Keira: The laws for women and property are very different in Regency England than how we’re used to them. What legal discourse does a woman have if her husband gambled away her home? Does it change if that home was in her name?
Deb: In that time, when a woman married her property became her husband’s. This was why the marriage settlement was so important. Almost like a prenuptial agreement of today, it would set out the wife’s financial future. Marriage settlements detailed what her pin money would be, what happened to the property she brought to the marriage, what her dowager income would be if she was made a widow, what would happen if she were left with no children or with young children. It also set out what would be provided for daughters of the marriage or for younger sons. A woman would count on her father to make the best possible arrangements for her and her property. That’s why it was such a blow to Portia to find out her father had failed to secure Stenbroke for her.
Keira: Meddling fathers from the beyond and their wills have screwed things up again for their progeny. Readers either love or hate how parental wills force the hero and heroine together. How do you feel about them as a plot device?
Deb: I think they are extremely useful. When every editor and reader wants a book about a Duke or an Earl, and you have the mostly unassailable laws of primogeniture to deal with, a wonky will is sometimes the only way to get our characters into a really interesting situation!
Keira: There’s a yummy scene in the woods at one point and I have to ask, what makes sex scenes so hot in your opinion?
Deb: Just as in real life, it’s the brain and the heart that make sex scenes hot. IMO a sexy scene has to be intricately connected with the inner demons and conflict of each character. It should be a game changer and not something that can be easily skipped.
Keira: I love wild goose chases in romance. They’re so much fun – how did you go about building all the layers? Did it come to you all at once or did it reveal itself to you in a similar manner to the hero and heroine in Tall, Dark and Disreputable?
Deb: It all evolved very naturally. I knew how many steps I needed and I had a vague idea about each one. I knew each adventurous stepping stone had to reveal a clue about the mystery, but also peel back a layer of character, and as I reached each one, the details really just fell right into place.
Keira: Part of the setup for Regency romances is the research into clothing and manners. How would you dress yourself if you were to appear in one of your novels?
Deb: I actually have dressed up in Regency costume once. I was with a group on a tour and we wore Regency garb while we danced with the Jane Austen Dancers in the Assembly Rooms in Bath. It was so much fun, but I didn’t get to choose my gown. Given the choice, I’d design something with lots of fabulous embroidery and a sparkling overskirt. And sleeves.
Keira: What is the most interesting or crazy manner rule you’ve come across?

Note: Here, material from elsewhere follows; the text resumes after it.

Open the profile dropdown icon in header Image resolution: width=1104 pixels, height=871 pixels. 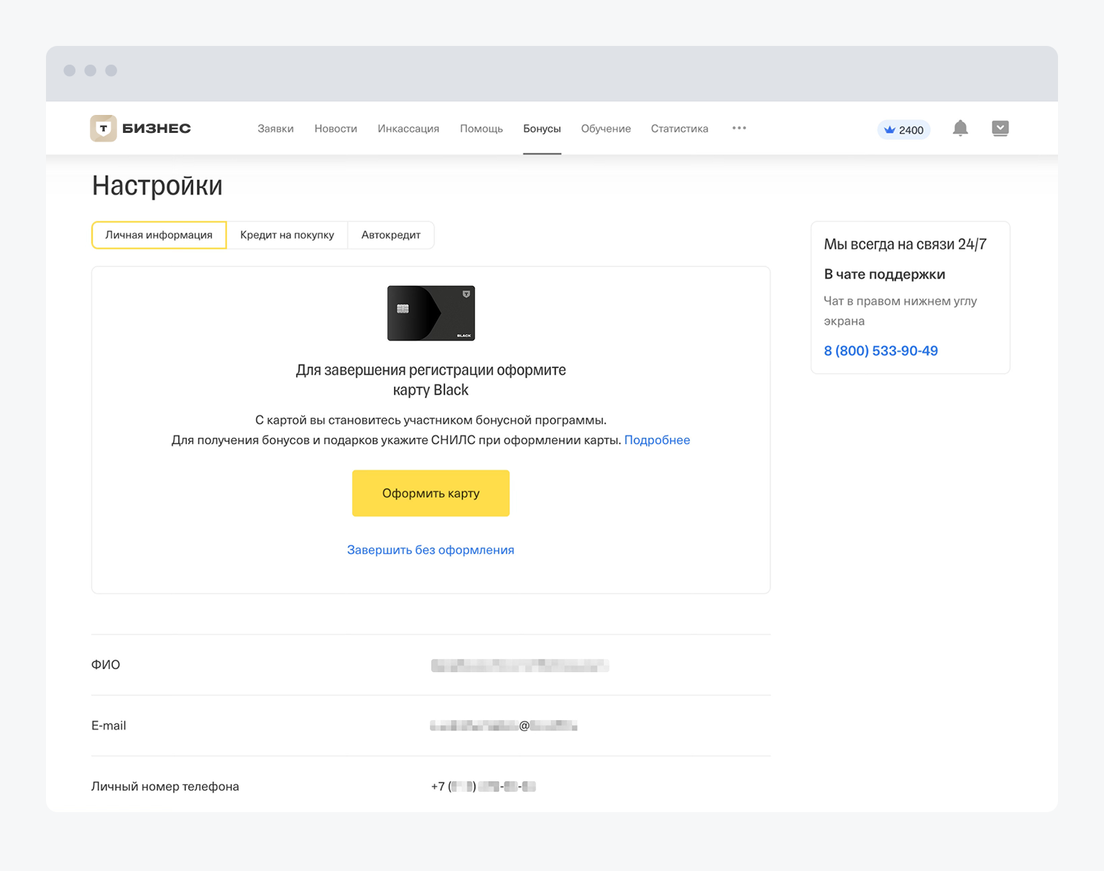tap(1000, 128)
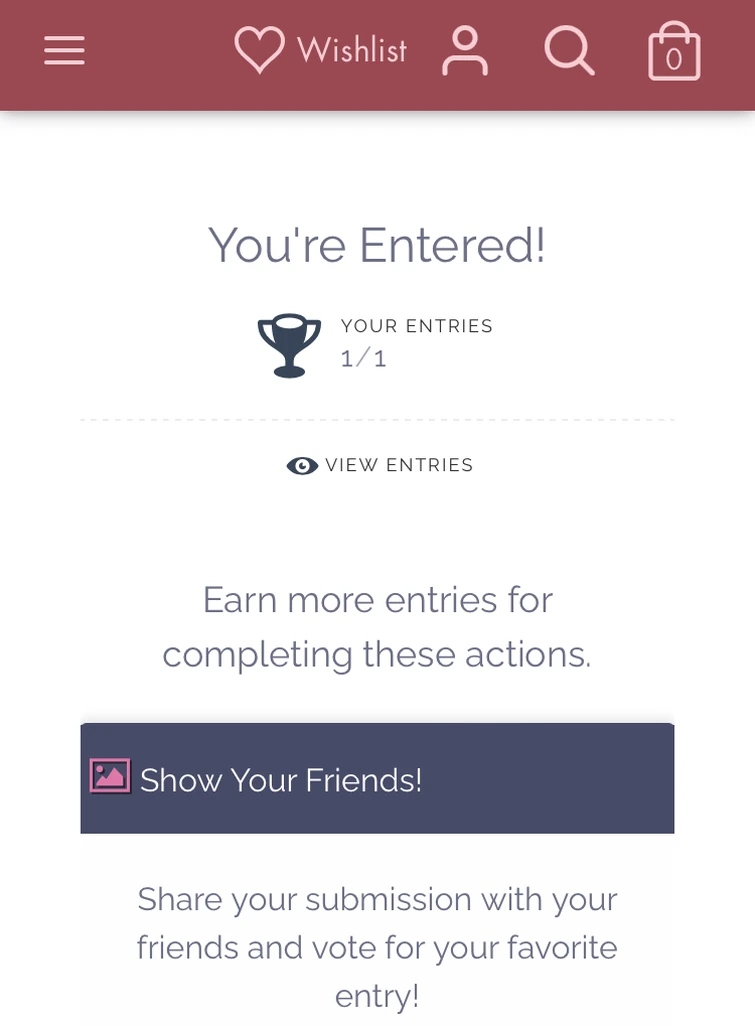Click the VIEW ENTRIES link
Screen dimensions: 755x1026
pos(399,465)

Deb: I think it’s a little post Regency, but the complicated etiquette for taking tea–milk must come first, always eat savories first, raised pinky shows class, proper placement of the spoon–all of that seems very silly to me.
Keira: What do you have up your sleeve next?
Deb: I have another release in June! I’m so excited about Unbuttoning Miss Hardwick. It’s the story of a reclusive nobleman and the woman he hires to help him organize and display his incredible weapons collection. It’s a rollicking story with such disparate elements as a mysterious Hindu spear, party planning, an obsession with men in boots and the very difficult feat of dropping the masks we hide behind in order to embrace love.